What is Double patterning?


                    Double patterning is a technique used in the lithographic process that defines the features of integrated circuits at advanced process nodes. It will enable designers to develop chips for manufacture on sub-nanometer process nodes using current optical lithography systems. 

                 The downsides of using double patterning include increased mask (reticle) and lithography costs, and the imposition of further restrictions on the ways in which circuits can be laid out on chip. This affects the complexity of the design process and the performance, variability and density of the resultant devices.

What does double patterning do and why do we need it?

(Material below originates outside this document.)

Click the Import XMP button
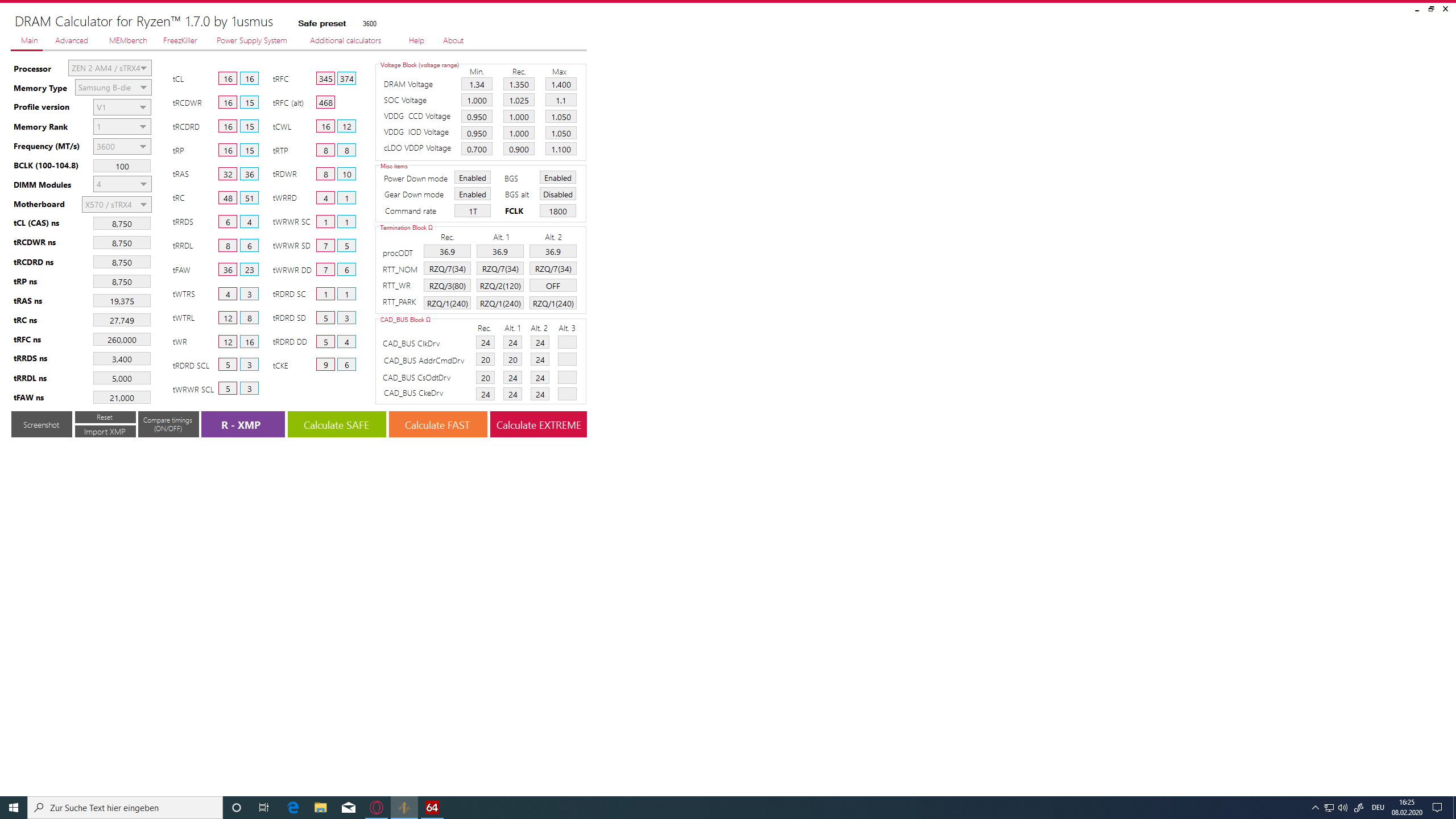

            Double patterning counters the effects of diffraction in optical lithography, which happens because the minimum dimensions of advanced process nodes are a fraction of the 193nm wavelength of the illuminating light source. These diffraction effects makes it difficult to produce accurately defined deep sub-micron patterns using existing lighting sources and conventional masks: sharp corners and edges become blurs, and some small features on the mask won’t appear on the wafer at all.




Here the original mask is split-ed  2 different masks like mask A and Mask B in order to avoid diffraction effects like shorts and opens. i.e the cost of mask (lithography costs) increases as we move to double patterning and also introduces some extra DRC Rules in the design.

A number of reticle enhancement techniques have been introduced to counteract the diffraction problem as it has become more acute with each new process node.

Phase-shift masks: were introduced at the 180nm process node. They alter the phase of the light passing through some areas of the mask, changing the way it is diffracted and so reducing the defocusing effect of mask dimensions that are less than the wavelength of the illuminating light. The downside of using phase-shift techniques is that the masks are more difficult and expensive to make.

Optical-proximity correction (OPC) techniques work out how to distort the patterns on a mask to counter diffraction effects, for example by adding small ‘ears’ to the corners of a square feature on the mask so that they remain sharply defined on the wafer. The technique introduces layout restrictions, has a computational cost in design, and means that it takes longer and costs more to make the corrected masks.